CFOs seem well aware of the pitfalls of hedging and are not requesting elaborate programs, says Hodzic. “The types of derivatives they want to use are quite simple,” she says. “The complex derivative products of a few years ago are gone. It’s much more about control and risk management. It’s about limiting the downside.”
For EXL’s Kapoor, that’s the entire goal. “We are agnostic about which way the dollar moves. We hedge on the basis of what contracts we have, and how much revenue and how much cost we have in a particular currency.”
Regardless of whether a CFO feels he or she can dive into the complex world of financially hedging a company’s foreign-exchange exposure, it is clear that the time is right to review currency liabilities and develop contingency plans, because the uncertainty in the dollar and its relationship with other currencies is not going away any time soon. Indeed, even Marston, who spends much of his time researching and writing about currency movements, will not hazard a guess as to the dollar’s future. “I think there’s a greater than 50% chance that the euro will weaken further, but that’s about all I can say,” he says. “It’s very difficult to predict.”
Kate O’Sullivan is senior editor for strategy at CFO.
Beyond the Eurozone
The next currency-risk hot spot: China
While it is the dollar’s relationship to the euro that has garnered the most attention of late, another major foreign-exchange risk — one that would affect a vast number of U.S. firms — looms: the appreciation of the Chinese yuan. The Chinese government, which has long pegged the yuan to the U.S. dollar in an effort to make its exports competitive, began to let the yuan appreciate for several years before the global financial crisis. As the markets spun out of control, it returned to the dollar peg, but experts say it is only a matter of time before China allows the currency to float — and appreciate — again.
“China’s currency is going to start appreciating sooner rather than later,” says Richard Marston, a professor of finance and economics and director of the Weiss Center for International Financial Research at The Wharton School at the University of Pennsylvania. “Over the next 5 to 10 years, the Chinese currency and other Asian currencies will appreciate substantially against the U.S. dollar, and that’s a movement CFOs have to be aware of.”
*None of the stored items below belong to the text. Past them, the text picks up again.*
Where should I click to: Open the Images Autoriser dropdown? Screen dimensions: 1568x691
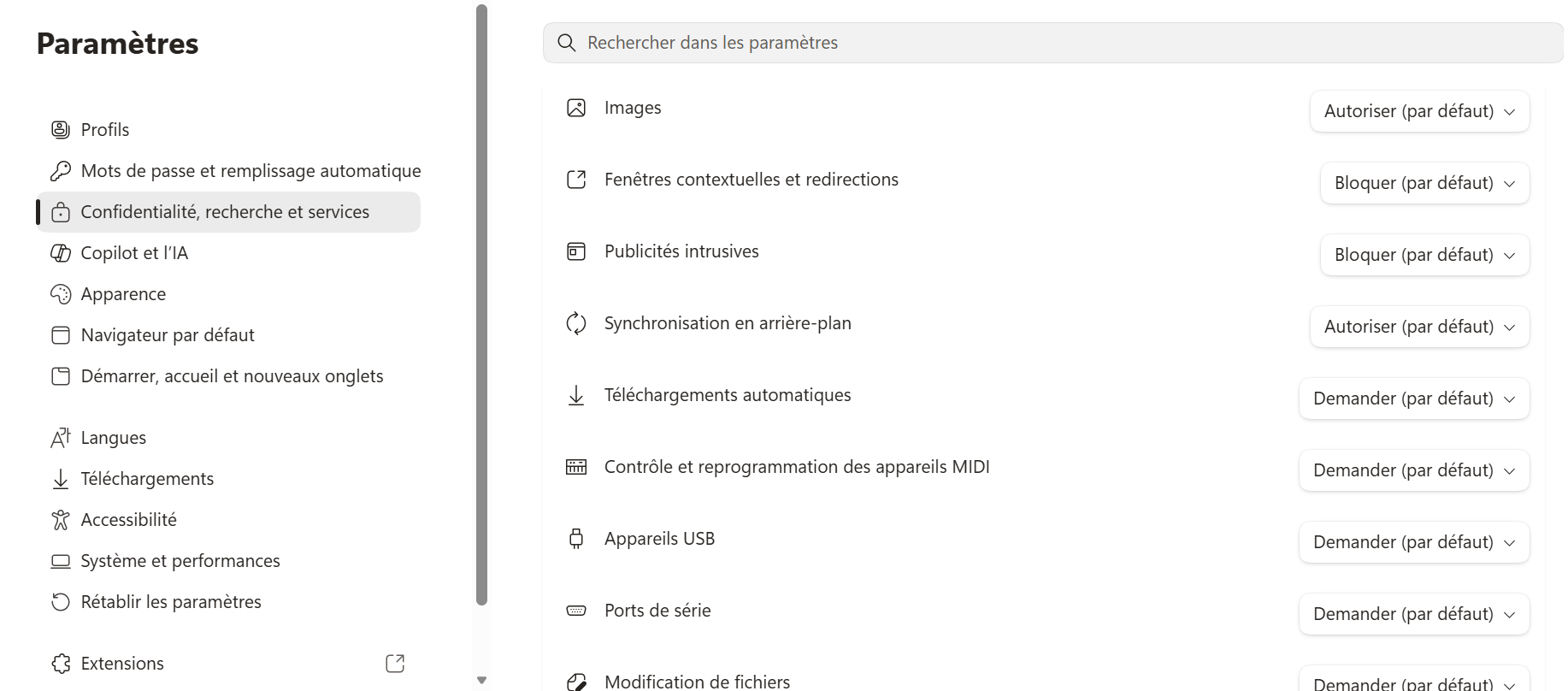tap(1419, 111)

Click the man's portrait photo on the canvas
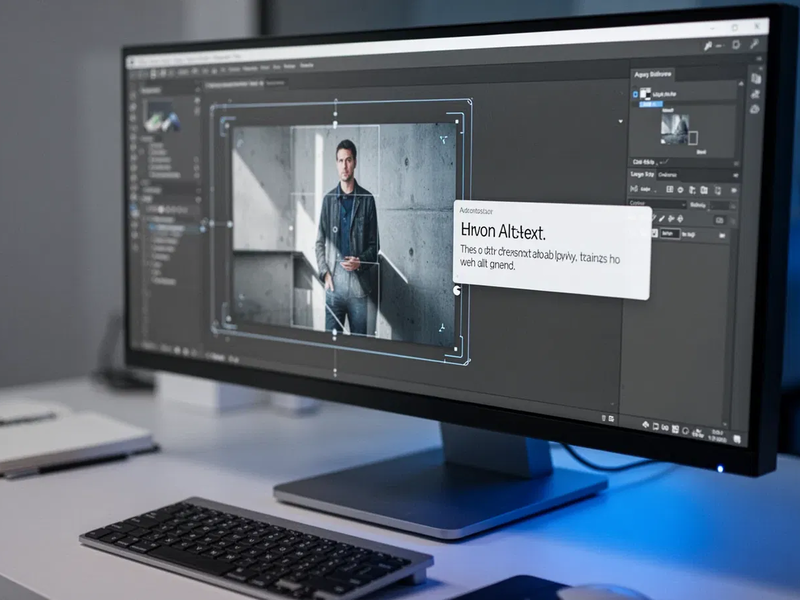[x=345, y=235]
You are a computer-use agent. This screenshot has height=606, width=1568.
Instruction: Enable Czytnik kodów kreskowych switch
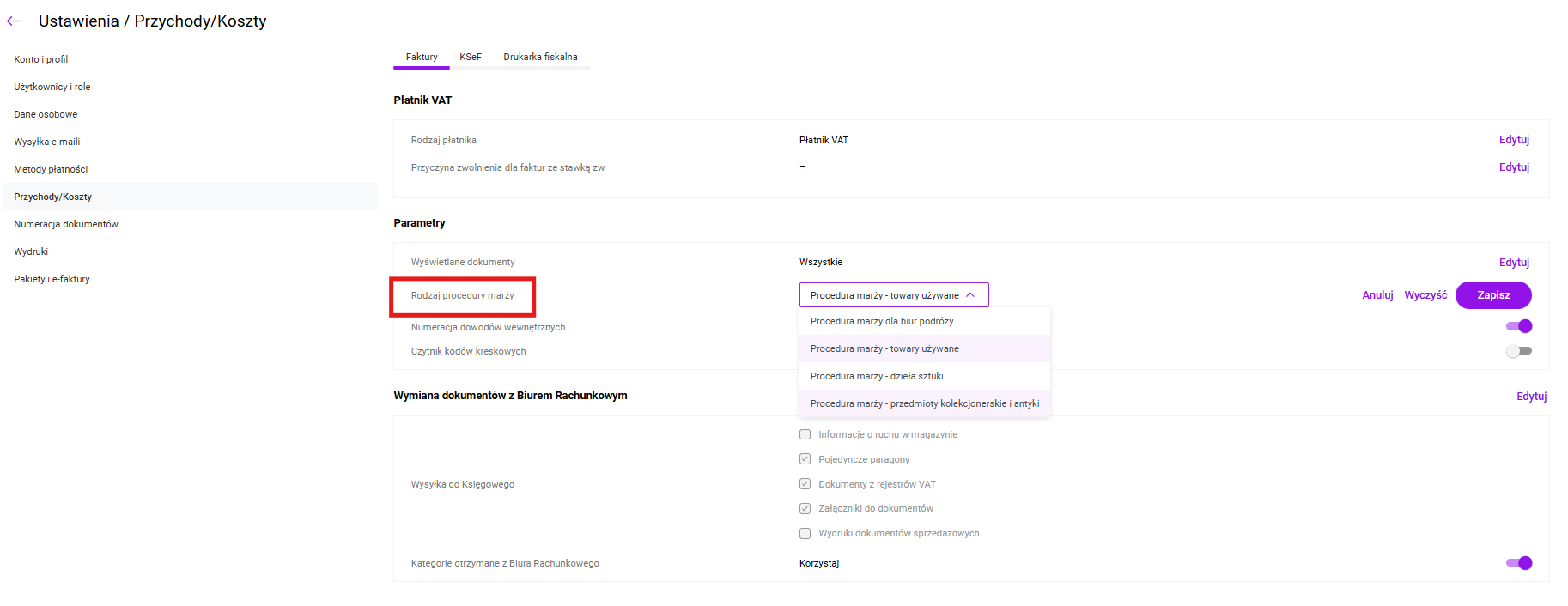tap(1518, 351)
IRobot, a robotics company with approximately $300 million in annual revenue, is one of many U.S. companies that would face rising costs if the yuan were to strengthen. “It will hurt companies like us and anybody who manufactures in China,” says CFO John Leahy. “We’re monitoring it, but we’re not actively out looking at [hedging] instruments.”
Even for those who do want to hedge against the risk of a rising yuan, Marston says options are few, as China strictly controls its financial markets and won’t allow the creation of forward contracts, a common hedging tool.
For now, firms that manufacture or source materials in China can only watch and wait. The timing of a move “is a political decision in China,” says Marston. “I’m really surprised they haven’t done it already.” — K.O’S.